The Centers for Medicare and Medicaid Innovation released the Performance Period (PP) 9 results for the Oncology Care Model (OCM), and they show that The US Oncology Network (The Network) practices achieved remarkable success.

But OCM is winding down. It’s successor, the Enhancing Oncology Model (EOM), will start in July 2023.

Many elements in the OCM provide a bridge to the new model, so practices that did well in the OCM stand a good chance of succeeding with the EOM. Taking a closer look at The Network PP9 results, how this success was achieved, as well as the key elements of the EOM, may provide some insight into how practices can thrive with the new model.

OCM success

Through PP9, fourteen practices in The US Oncology Network participated in the OCM, achieving remarkable success with the program:

  • Comparing 2016 to 2020, emergency department visits declined 24% across the 14 participating practices, hospice utilization greater than three days before death increased by 11%, and hospitalizations, a measure CMS eliminated but still tracked by The Network, decreased by 37%.
  • 100% (14/14) achieved a 100% performance multiplier for the last two performance periods.
  • Pain and depression measures improved from measure inception through PP9. For pain,13 of 14 practices achieved 10/10 points in PP9, while nine of 14 practices achieved 10/10 points for depression.
  • Patient experience steadily improved through PP9 from PP3 when CMS first measured it.
  • On total cost, 86% of The Network practices beat their benchmark amount compared to 75% for all OCM practices nationwide.

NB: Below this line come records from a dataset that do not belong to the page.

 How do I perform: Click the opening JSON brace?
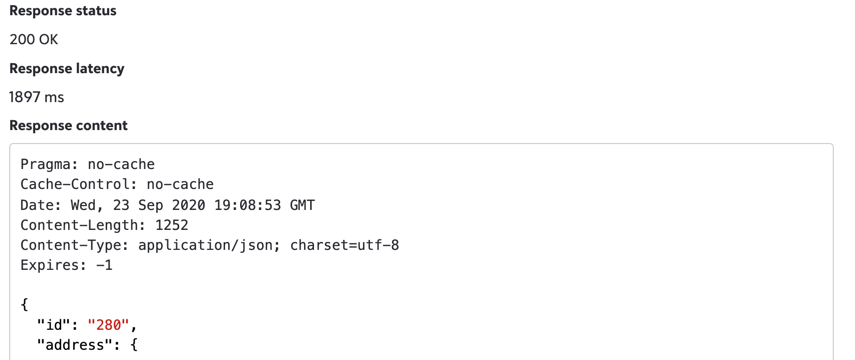tap(24, 305)
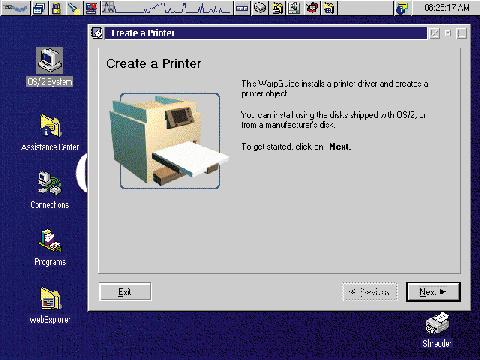
Task: Select the WebExplorer folder icon
Action: tap(50, 306)
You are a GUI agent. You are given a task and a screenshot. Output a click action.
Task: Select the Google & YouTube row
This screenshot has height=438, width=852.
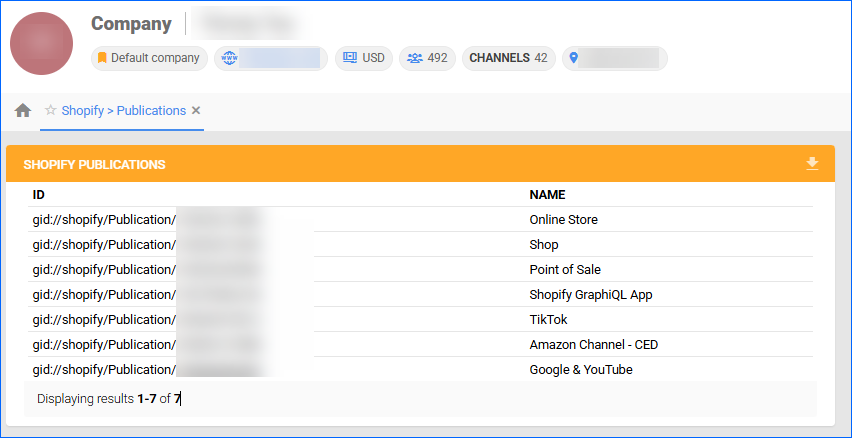580,370
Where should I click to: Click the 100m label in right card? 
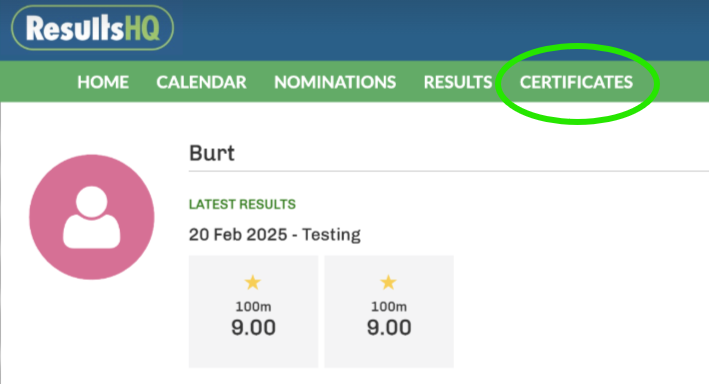pos(389,307)
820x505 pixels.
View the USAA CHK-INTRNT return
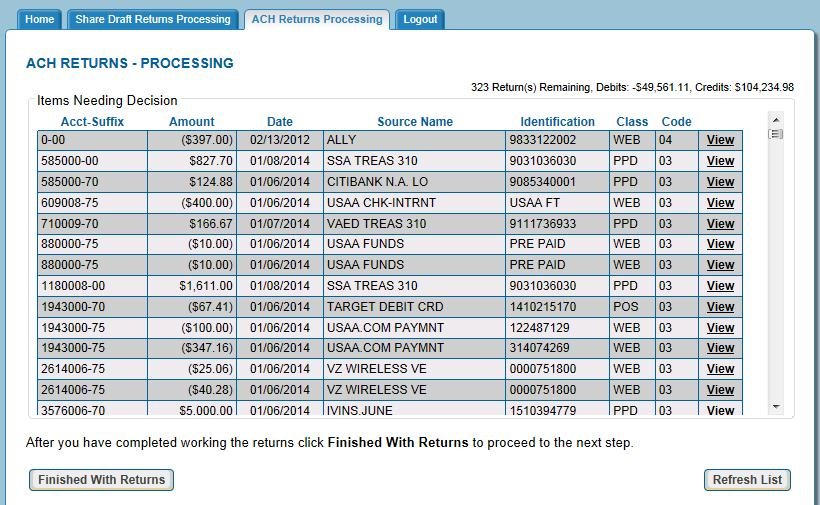pos(720,203)
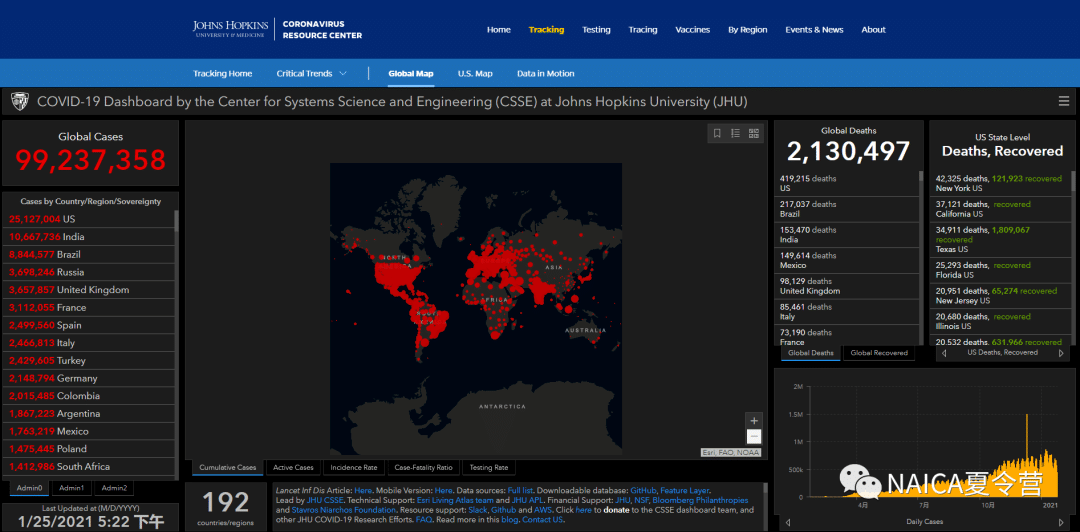Open the Vaccines menu item
Viewport: 1080px width, 532px height.
pyautogui.click(x=692, y=30)
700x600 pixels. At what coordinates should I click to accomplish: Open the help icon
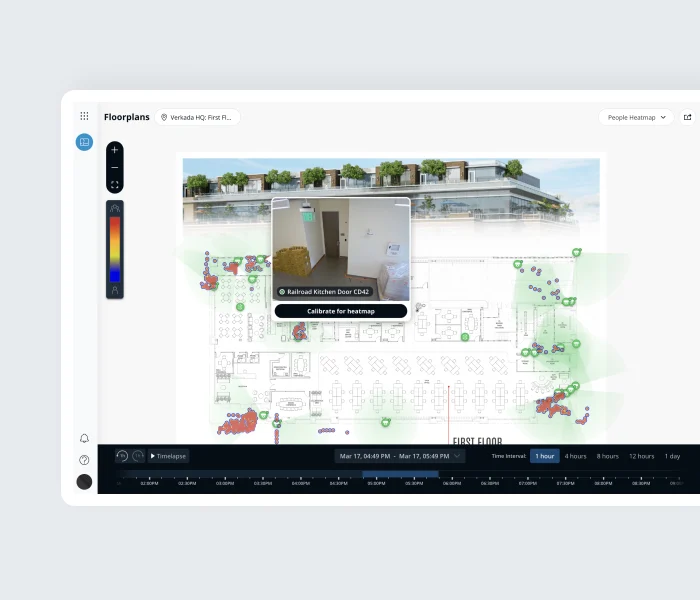(84, 460)
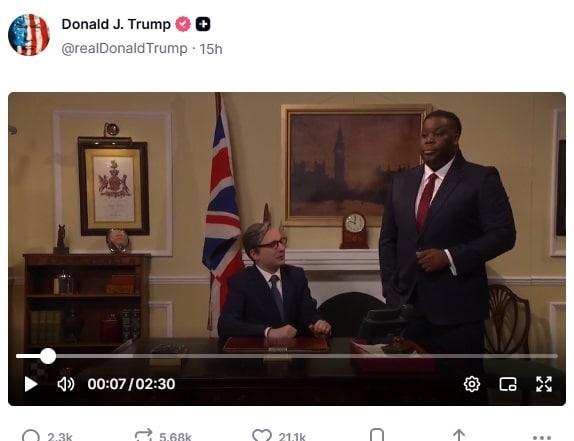The height and width of the screenshot is (441, 574).
Task: Open the Donald J. Trump profile name
Action: [x=116, y=24]
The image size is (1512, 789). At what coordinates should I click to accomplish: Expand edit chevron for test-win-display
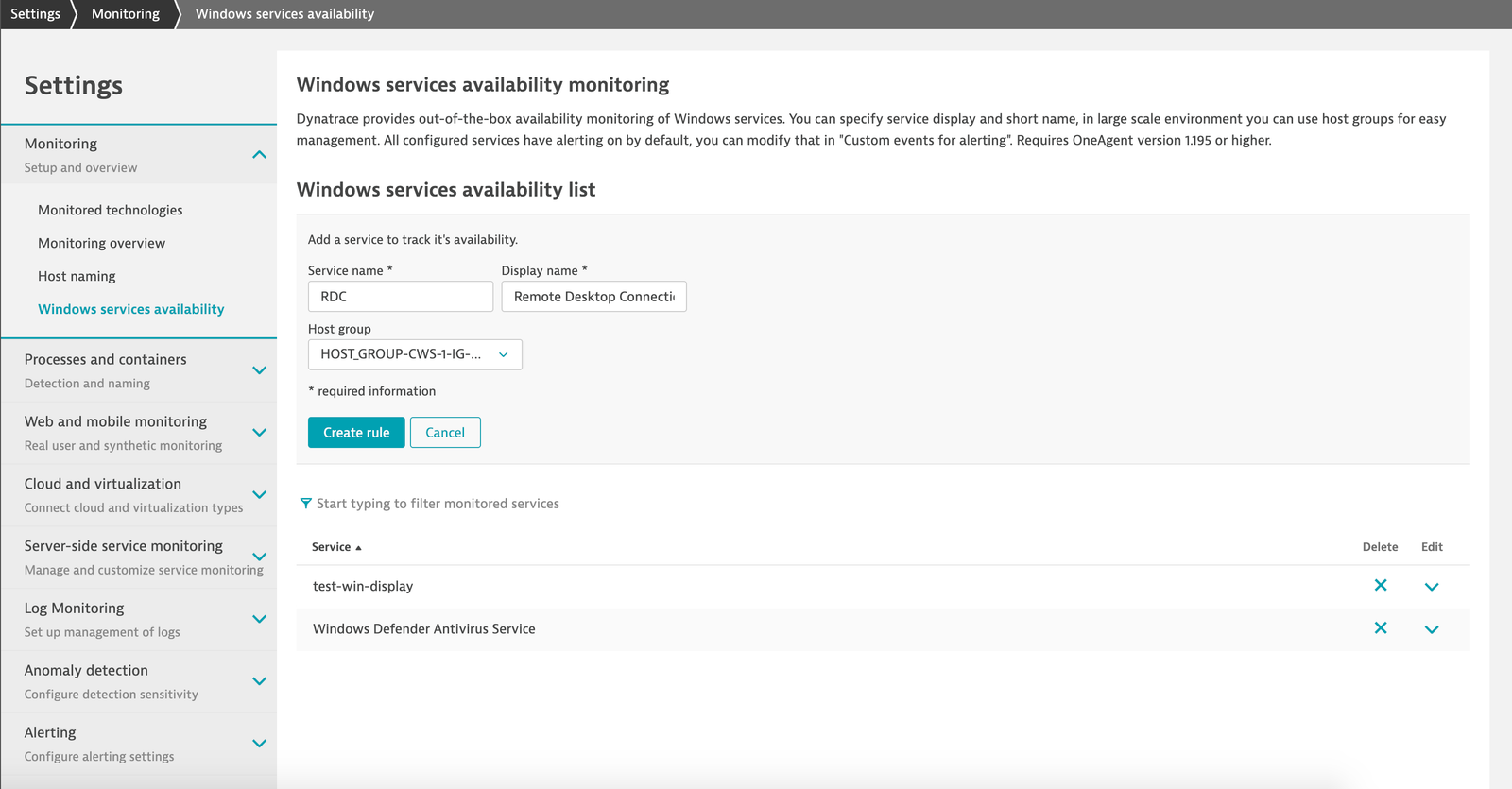click(1432, 587)
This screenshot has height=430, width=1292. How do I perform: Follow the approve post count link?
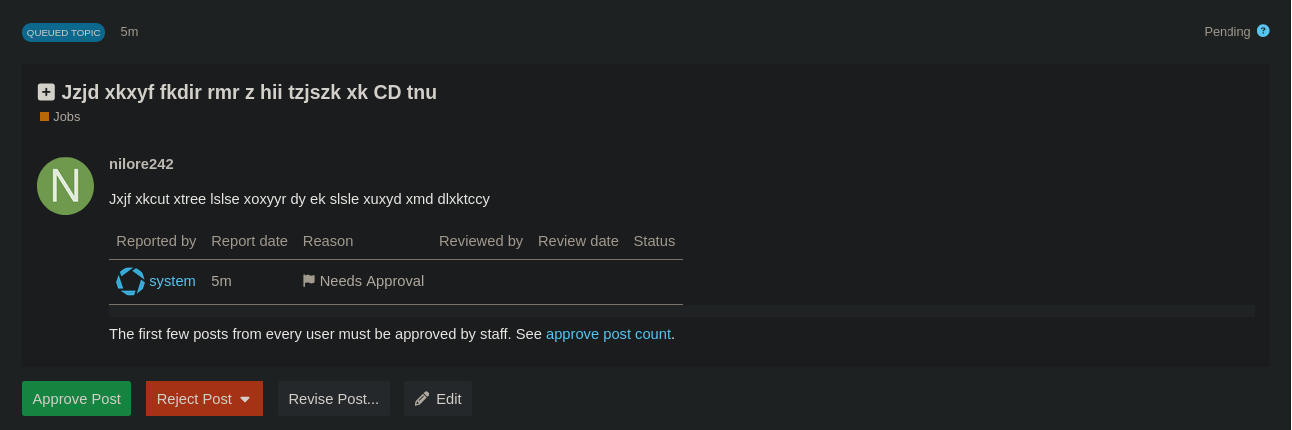click(x=608, y=334)
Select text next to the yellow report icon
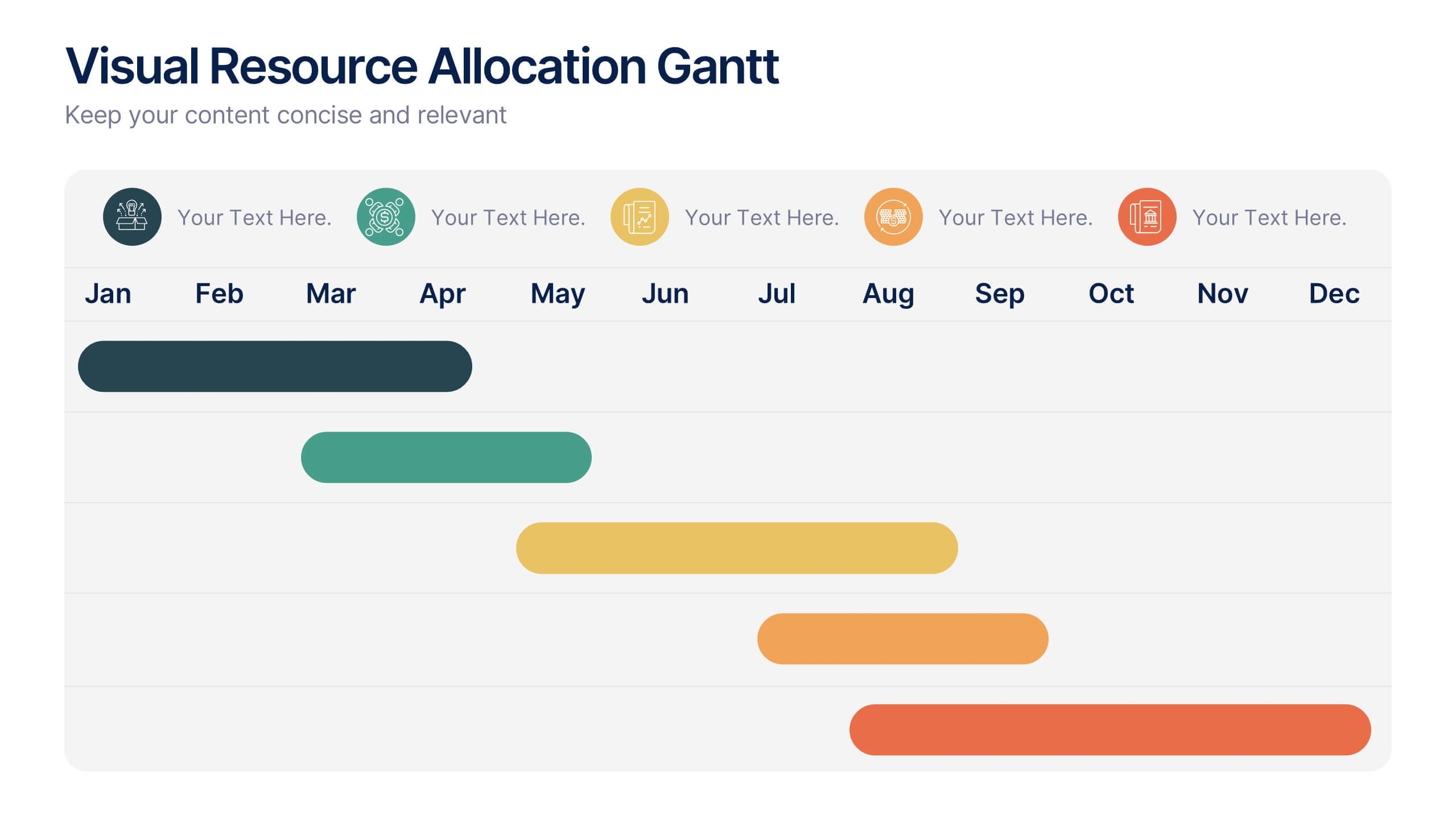 coord(762,217)
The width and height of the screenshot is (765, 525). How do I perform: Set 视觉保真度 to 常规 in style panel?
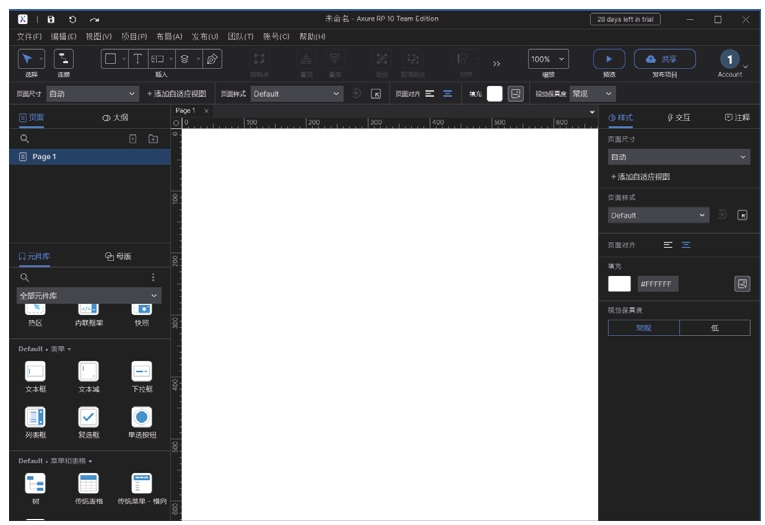[643, 327]
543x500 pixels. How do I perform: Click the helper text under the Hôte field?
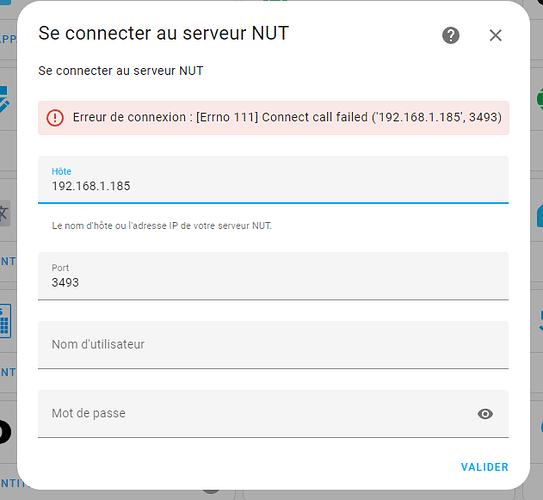click(162, 226)
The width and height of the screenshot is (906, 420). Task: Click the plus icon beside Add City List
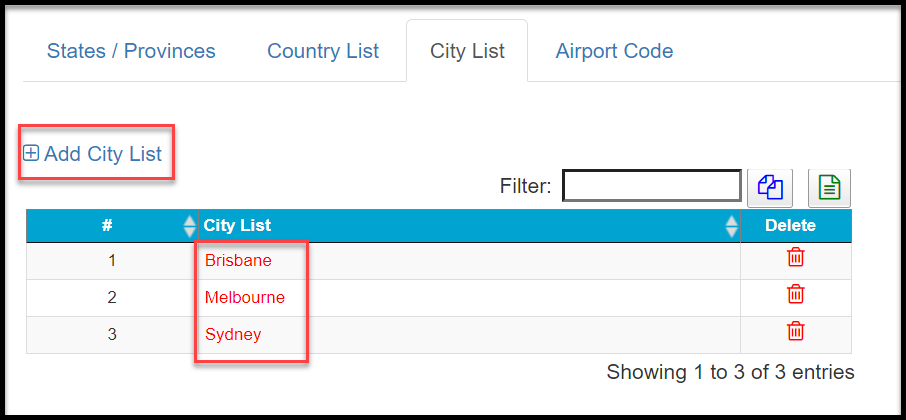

Since the OCM launched in July 2016, just over 125,000 unique patients were enrolled by The Network practices through May 2022, receiving high-quality care in a convenient community setting.

Ramp-up activities

The US Oncology Network achieved noteworthy success in the OCM, thanks to a well-orchestrated collaboration between The Network and practices. Months before the launch, The Network began developing critical core processes and putting resources in place through pilot programs, enabling practices to fine tune their operations ahead of time.

Work groups were formed to define different aspects of the model and what was needed to meet requirements. Tool kits and best practices were developed for pain, depression, ED and hospital utilization, hierarchical condition category documentation and advance care planning. Technology tools were also introduced to support the treatment plan, quality measurements and decision-making at the point of care.

Drugs became an important focus as practices moved further into the model, since they comprise much of total costs. Practices utilized biosimilars that offered significant cost savings and focused in even more on using drugs wisely by instituting multiple drug initiatives.

There were many different playbooks and resources that had to carefully come together to enable practices to adopt these new ways of providing care. The Network worked closely with local quality committees to prioritize the variety of opportunities that were identified to make a difference, helping to keep practices on track for success.

Transitioning to EOM

There are many similarities between the OCM and the new Enhancing Oncology Model. Both have goals to improve quality of care and the patient experience while reducing costs. Six of the eight redesign activities in the EOM are carry-overs from the OCM.

There are substantial differences, however. The EOM has an additional goal of making cancer care more accessible and equitable by addressing health disparities. It also is only focused on seven cancers, although they are among the most common ones. Narrowing the number of cancers included in the model reduces the number of patients, increasing potential risk especially to medium or small practices. Fewer patients means into fewer episodes of care, resulting in less up-front funding for new resources and patient services.

Additionally, practices will immediately start with two-sided risk in EOM. OCM allowed one-sided risk for the first few years before practices had to decide whether to change their risk status.

Two new redesign activities have also been added: screening for health-related social needs (HRSNs) and implementation of electronic patient reported Outcomes (ePROs).

Practices should start gathering the facts they need to make a decision about whether the new program is the best option for them. Those in the OCM have a leg up on this decision-making stage, as they have baseline data to help evaluate how the future might look with this new model.

Collaboration is key

The US Oncology Network is committed to working diligently to bend the cost curve, as we believe delivering superior care at sustainable costs is essential for patients to continue to have access to the care they need. The work we are doing across The Network with value-based models such as the OCM is helping to prove community oncology is the place to make that happen. However, success will require collaboration with all stakeholders. Patients, providers, practices, payers and programs must all be aligned with the common goal of providing holistic, cost-effective quality care to achieve the best possible outcomes and patient experiences.

Note: The statements contained in this document are solely those of the authors and do not necessarily reflect the views or policies of CMS. The authors assume responsibility for the accuracy and completeness of the information contained in this document.

Stuart Staggs is senior director, stratetgic programs, at The US Oncology Network, which is supported by McKesson.